FARMINGTON, Missouri – Crossed into Missouri last week Thursday, June 16.
Since beginning the tour May 18 I’ve collected about 1,600 miles, crossed Texas and Arkansas, experienced one flat tire, one broken spoke, one really-bad dog chase, saved one snapping turtle, suffered zero saddle sores, and cobbled together some totally awesome adventures.
I can tell I’m not in the smooth south anymore as roads in Texas and Arkansas were pretty flatulent.
That means the road is really flat, right?
Exiting Poplar Bluff, MO and heading north there’s a lot more up-down, primarily because I’m at the foothills of the Ozark Mountains.
Crossing through the beautiful Mark Twain National Forest on Highway 67 I pull into the small town of Farmington, MO. It is much like the Farmington in Washington County (Wisconsin) as both are bisected by a Highway H and both have that small, country feel as several homes had red, white, and blue bunting decorating the front porch. There’s the Farmington Press Daily Journal, the County Mart grocery and the Farmington city pool is across the road from a pasture full of cows.

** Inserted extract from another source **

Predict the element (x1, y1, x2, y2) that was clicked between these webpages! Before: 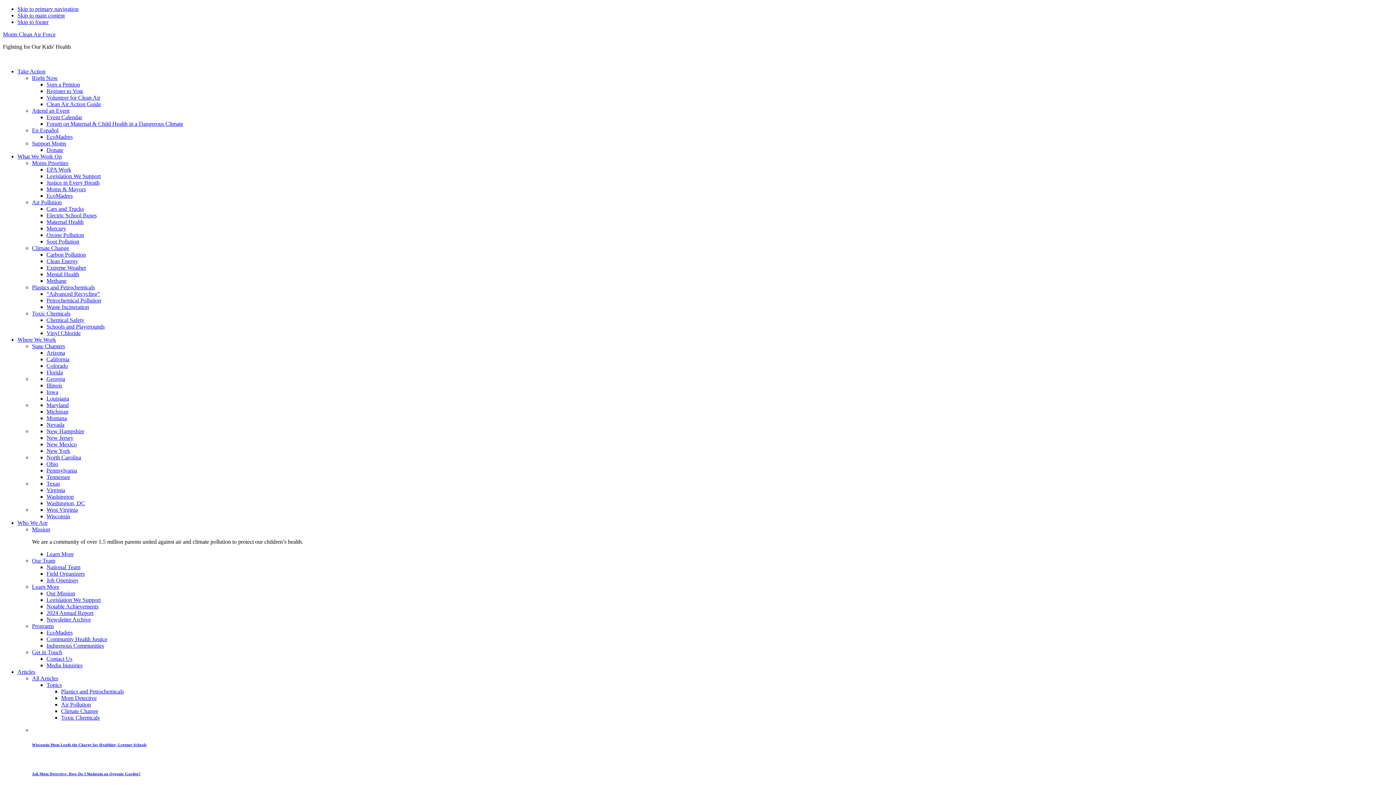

One of the impressive things about Farmington, MO is the old St. Francois County Jail. It’s not like the famed Fillmore Turner Hall, but carries just as much history. Built in 1870, the jail is on the national historic register. On the north side of the building a plaque details The Jailbreak of 1932 when 31 prisoners huddled in the back of their cell as nine sticks of dynamite were used to blow a hole in the north wall. Five prisoners fled and were later recaptured, one was shot and another was shot and killed while climbing a fence that surrounded the jail. In the aftermath, the steel window that weighed 14 pounds was found two blocks away on top of the high school. In 1996 the jail was closed and years later the upstairs converted into a hostel for bicyclists. It’s called Al’s Place, in honor of Al Dziewa – an avid, local bicyclist who lost his battle with cancer in 2005. (See photo in prior post.)

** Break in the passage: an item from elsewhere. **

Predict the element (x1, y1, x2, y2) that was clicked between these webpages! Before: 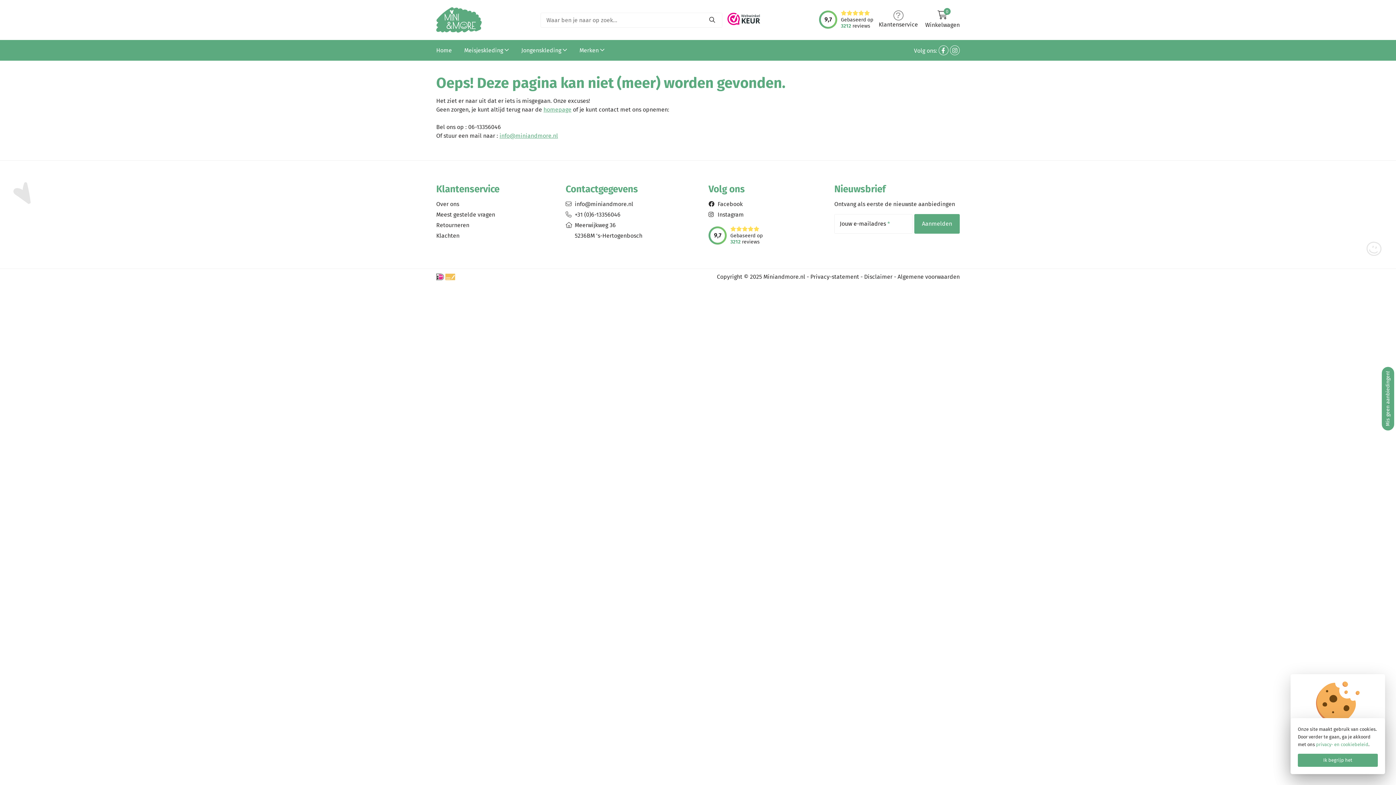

The upstairs of the old jail was formerly the sheriff’s residence; the hostel retains much of the original architecture with thick wood beams running the length of the ceiling, exposed red brick and round windows. The city remodeled and upgraded the interior adding three bedrooms with seven bunk beds, two full bathrooms, air conditioning, a complete kitchen and a couple areas to relax on leather couches and watch TV or check the Internet. There’s also a laundry room and enclosed space on the lower level to safely store bicycles.
Many cyclists on the TransAmerican Trail, traveling east-west stop at the $20-a-night hostel. I just happened upon it via word of mouth and ended up spending the day.